E106 – Botched SEO Migration Case Study

Botched SEO Migration Case Study

This migration was accidently messed up prior to this test/case study/experiment. It all started with a personal site project of Dave’s having an old WP theme that needed updating, it going sideways and there being more issues than a tired and sane person not making $$ directly off of it cares to spend at 11:30PM on a weeknight. So Dave reverted it back to an older but not mobile or remotely updated WP Theme.

That is when the real fun and issues started! Dave also failed to realize that in doing so he flipped URLs from post name to full date then post name. Months went by and in looking at GSC he realized his mistake. So then the plan came together for this whole experiment as the site was such a mess at that point Dave didn’t care about the site and just wanted to fix it.

The “Test”

In this episode we use “test” lightly as it was not very scientific and has more holes than swiss cheese. The goal however was simply to take a site that had been accidently messed up and make some type of learning out of it as best as we (Dave) could.

So what was “tested”?

  • What gets pages out of the index faster? 404 or 410 statuses?
  • Does it matter if you use 302 or 301 status/redirects?
  • What redirect type (301 or 302) gets URLs updated faster in the SERPs?
  • In general the goal was to poke around at watching URLs fall out of the index.

Anything else “tested”?
Yes. Much. The number of moving pieces was super high thus destroying any sort of real test. That said it was an opportunity to try and monitor and fix a pretty dated and messed up site.

  • Moved from Non-WWW to WWW
  • Moved to a new Theme/CMS
  • Moved to a new URL Structure
  • Moved from HTTP to HTTPS

GSC Coverage Data

Below you can see the total number of pages, errors and valid pages. The site had been on HTTP so what you are seeing here is all the HTTPS data that was or is available at the time of this podcast episode.

GSC Coverage Errors

Note the months of little to no change and then overnight the number of errors in GSC jumped from a handful to almost 30 and then started approaching 40 within a month. This is for a site that had maybe 120 real pages.

GSC Coverage Valid Pages

The migration’s impact shows up quicker for Valid Pages as by 4/4 almost 40 pages (30%) were suddenly gone. Then a month later at the time when the Errors spiked finally the valid pages just started to drop and drop and drop. In reality the site went from 120 or so valid pages to 10 or so now.

Page Level Test Data

Below is the click and impression chart (via GSC) for a few keywords and some pages. Three of the pages are different URLs that over the past 6 months have been live (again, part of the problem for this site). The thing to note is that how long it took for the switch over but once it did it is clear that Google favored the page/site much more than it had in the past.
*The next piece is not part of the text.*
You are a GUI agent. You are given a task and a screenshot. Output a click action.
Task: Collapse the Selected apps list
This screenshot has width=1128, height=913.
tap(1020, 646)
Months Later Old Pages Still Ranking

This screenshot was taken the last week of June 2019. It is Page 2 of the search engine results but it is clear that Google still thinks there are 45 pages and that despite most of these in the image 301 redirecting, 404/410ing some 3+ months later they are still in the index.

Botched SEO Migration Case Study Learnings

So the results and things that happened to this site are really all over the place. So many things were broken, fixed, and done weirdly to try and test things.
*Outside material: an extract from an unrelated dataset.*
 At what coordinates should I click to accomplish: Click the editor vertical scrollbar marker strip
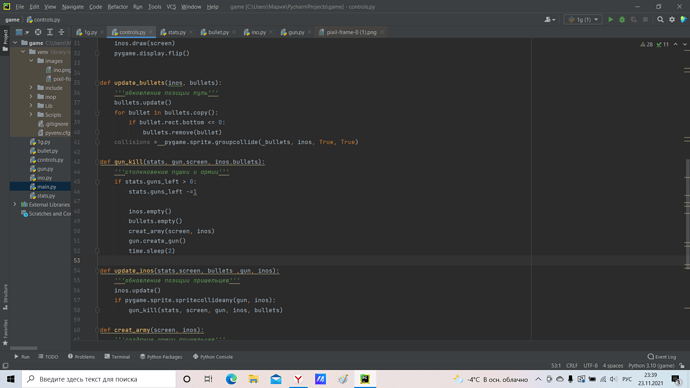[687, 189]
  • Do QA. Much of the issues this site had were due to Dave not doing QA last year.
  • Test SEO and crawl your site BEFORE you launch a site/theme/migration.
  • Download and use Xenu Link Sleuth and/or Screaming Frog as they are both free for small sites.
  • Set a reminder for 2-3 days out to look at Google Analytics & Google Search Console to check on your changes.
  • Look at log files 2-5 days after to see if Google/Bing is crawling.
  • If you use a freelancer, design firm, developer or anyone – always QA any changes they make.